How to complete this task:
Once you find the line with "Viewport: 720px width, 1280px height." in the entries below, return exactly every line from it through the line with "Image resolution: width=1630".

Data: Begin

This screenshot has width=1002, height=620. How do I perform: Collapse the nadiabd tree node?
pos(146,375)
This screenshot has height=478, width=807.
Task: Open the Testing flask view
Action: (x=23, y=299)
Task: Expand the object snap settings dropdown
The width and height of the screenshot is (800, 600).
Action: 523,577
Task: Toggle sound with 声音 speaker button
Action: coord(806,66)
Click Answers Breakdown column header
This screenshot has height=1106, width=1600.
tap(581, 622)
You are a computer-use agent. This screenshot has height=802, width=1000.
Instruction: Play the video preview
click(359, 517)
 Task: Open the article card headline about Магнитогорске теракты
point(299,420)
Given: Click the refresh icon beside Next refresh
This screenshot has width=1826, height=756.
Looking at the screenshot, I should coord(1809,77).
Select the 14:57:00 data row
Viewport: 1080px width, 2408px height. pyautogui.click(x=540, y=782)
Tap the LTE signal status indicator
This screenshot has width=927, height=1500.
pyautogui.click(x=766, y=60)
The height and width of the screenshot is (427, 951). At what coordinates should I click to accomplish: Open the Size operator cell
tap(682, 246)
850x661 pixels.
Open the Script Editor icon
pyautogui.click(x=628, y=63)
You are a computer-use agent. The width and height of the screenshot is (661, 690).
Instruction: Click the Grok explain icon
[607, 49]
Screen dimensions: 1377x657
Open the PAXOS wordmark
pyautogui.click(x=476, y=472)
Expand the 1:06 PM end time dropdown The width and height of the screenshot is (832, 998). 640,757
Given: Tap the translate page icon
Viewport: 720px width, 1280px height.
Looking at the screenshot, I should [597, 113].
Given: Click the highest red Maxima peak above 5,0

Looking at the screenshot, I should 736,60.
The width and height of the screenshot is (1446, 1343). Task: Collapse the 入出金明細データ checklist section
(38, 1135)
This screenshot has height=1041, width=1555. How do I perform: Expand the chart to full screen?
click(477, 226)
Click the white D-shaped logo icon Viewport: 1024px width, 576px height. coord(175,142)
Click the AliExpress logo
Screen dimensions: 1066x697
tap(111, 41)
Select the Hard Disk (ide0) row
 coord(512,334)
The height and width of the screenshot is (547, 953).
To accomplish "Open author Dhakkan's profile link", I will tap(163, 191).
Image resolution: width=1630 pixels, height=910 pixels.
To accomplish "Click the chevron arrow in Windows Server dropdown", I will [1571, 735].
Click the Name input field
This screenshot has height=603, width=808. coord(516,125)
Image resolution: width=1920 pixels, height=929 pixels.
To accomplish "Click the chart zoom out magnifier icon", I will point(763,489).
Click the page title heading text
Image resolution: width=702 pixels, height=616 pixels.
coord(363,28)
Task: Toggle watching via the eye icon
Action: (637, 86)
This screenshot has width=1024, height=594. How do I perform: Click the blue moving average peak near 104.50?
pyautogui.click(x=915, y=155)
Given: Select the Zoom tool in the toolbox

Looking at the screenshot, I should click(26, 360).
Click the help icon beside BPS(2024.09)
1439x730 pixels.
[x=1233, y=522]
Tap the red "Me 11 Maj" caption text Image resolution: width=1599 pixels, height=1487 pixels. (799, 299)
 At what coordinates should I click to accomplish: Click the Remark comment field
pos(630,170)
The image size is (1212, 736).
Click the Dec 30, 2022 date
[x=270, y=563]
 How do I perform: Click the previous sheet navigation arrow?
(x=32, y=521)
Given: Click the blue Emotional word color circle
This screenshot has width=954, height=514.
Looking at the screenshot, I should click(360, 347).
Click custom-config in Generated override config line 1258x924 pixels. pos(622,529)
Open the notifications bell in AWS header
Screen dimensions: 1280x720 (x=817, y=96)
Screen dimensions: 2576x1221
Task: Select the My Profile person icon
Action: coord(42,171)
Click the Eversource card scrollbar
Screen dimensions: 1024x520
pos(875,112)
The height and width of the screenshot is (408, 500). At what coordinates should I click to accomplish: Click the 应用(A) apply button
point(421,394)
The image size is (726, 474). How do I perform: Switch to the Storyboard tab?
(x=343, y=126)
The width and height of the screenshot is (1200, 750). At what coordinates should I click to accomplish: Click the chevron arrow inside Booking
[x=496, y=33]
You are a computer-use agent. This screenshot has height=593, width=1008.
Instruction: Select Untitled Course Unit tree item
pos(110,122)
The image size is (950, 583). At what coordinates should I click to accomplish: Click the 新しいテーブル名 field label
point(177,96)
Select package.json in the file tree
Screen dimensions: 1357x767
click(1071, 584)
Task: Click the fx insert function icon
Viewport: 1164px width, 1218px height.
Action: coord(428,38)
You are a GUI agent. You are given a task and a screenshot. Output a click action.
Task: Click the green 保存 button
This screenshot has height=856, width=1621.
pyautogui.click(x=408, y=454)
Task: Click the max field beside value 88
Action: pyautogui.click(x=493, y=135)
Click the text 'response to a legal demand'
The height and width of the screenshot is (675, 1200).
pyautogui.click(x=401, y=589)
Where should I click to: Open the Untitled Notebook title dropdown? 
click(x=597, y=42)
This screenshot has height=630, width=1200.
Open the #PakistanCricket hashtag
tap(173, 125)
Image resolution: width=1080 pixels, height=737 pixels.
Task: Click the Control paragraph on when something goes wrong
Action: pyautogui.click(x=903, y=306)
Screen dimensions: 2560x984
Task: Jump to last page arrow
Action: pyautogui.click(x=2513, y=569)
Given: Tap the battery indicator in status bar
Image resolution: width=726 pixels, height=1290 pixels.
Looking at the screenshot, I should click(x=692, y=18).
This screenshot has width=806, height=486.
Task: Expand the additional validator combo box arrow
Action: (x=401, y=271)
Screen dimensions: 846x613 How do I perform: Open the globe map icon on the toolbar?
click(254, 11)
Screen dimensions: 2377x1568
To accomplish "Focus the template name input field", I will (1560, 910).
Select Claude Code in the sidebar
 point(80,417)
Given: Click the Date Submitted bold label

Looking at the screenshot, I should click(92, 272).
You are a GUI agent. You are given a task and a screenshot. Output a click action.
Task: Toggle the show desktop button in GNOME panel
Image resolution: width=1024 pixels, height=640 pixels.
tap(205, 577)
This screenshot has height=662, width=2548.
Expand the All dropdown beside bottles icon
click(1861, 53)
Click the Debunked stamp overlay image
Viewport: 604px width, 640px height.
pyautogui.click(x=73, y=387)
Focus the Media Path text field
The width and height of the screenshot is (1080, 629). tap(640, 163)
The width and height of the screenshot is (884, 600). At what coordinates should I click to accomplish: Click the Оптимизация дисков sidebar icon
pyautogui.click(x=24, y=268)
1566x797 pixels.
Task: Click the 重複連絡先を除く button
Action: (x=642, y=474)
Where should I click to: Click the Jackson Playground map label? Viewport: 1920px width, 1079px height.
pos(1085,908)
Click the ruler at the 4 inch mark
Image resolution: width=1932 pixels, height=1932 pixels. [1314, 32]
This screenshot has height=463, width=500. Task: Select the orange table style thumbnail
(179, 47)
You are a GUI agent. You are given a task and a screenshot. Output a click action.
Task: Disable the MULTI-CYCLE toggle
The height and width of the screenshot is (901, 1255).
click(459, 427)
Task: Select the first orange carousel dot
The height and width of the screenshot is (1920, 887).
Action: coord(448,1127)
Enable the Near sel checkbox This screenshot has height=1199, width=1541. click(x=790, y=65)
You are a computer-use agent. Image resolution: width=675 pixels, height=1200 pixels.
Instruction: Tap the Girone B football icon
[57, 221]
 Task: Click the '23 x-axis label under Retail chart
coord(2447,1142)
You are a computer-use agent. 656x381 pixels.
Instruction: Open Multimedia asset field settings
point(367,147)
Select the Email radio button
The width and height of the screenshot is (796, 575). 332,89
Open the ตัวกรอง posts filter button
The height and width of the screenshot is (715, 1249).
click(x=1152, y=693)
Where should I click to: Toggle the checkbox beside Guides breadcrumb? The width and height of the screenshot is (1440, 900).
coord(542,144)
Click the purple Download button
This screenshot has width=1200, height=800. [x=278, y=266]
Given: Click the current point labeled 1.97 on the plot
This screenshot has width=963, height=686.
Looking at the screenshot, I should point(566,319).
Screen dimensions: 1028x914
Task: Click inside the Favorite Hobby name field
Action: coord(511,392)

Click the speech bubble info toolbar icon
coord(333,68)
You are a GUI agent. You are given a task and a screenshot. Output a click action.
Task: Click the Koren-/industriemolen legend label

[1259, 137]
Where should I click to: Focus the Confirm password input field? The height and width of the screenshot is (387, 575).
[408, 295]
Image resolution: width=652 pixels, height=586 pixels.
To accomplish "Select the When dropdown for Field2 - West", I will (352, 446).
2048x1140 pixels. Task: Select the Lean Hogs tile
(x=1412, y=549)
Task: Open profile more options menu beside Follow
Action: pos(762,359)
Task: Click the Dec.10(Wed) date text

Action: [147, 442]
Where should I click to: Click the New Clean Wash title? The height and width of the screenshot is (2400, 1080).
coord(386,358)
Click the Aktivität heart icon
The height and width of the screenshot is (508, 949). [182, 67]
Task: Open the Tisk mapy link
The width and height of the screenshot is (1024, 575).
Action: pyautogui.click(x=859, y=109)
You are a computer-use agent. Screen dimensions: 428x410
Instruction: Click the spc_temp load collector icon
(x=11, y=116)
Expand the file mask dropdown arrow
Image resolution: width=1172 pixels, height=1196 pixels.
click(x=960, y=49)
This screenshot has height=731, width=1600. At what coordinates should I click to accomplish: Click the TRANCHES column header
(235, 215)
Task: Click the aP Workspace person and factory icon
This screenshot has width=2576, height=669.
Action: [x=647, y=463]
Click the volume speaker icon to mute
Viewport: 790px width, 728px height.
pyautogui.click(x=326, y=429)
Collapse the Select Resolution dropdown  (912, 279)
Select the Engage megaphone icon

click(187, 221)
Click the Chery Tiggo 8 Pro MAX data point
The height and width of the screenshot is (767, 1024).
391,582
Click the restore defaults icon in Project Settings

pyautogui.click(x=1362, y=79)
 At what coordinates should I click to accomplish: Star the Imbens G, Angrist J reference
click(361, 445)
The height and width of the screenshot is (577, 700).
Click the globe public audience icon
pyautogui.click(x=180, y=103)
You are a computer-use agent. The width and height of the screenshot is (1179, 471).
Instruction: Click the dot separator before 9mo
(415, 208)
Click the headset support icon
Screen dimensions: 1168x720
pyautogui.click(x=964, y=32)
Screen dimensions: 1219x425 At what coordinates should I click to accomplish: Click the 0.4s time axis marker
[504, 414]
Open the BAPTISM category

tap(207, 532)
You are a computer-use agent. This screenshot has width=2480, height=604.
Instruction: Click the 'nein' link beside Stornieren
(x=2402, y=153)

Data: End

Written answer:
Viewport: 720px width, 1280px height.
Looking at the screenshot, I should [597, 113].
Given: Click the highest red Maxima peak above 5,0

Looking at the screenshot, I should 736,60.
The width and height of the screenshot is (1446, 1343). Task: Collapse the 入出金明細データ checklist section
(38, 1135)
This screenshot has height=1041, width=1555. How do I perform: Expand the chart to full screen?
click(477, 226)
Click the white D-shaped logo icon Viewport: 1024px width, 576px height. coord(175,142)
Click the AliExpress logo
Screen dimensions: 1066x697
tap(111, 41)
Select the Hard Disk (ide0) row
 coord(512,334)
The height and width of the screenshot is (547, 953).
To accomplish "Open author Dhakkan's profile link", I will tap(163, 191).
Image resolution: width=1630 pixels, height=910 pixels.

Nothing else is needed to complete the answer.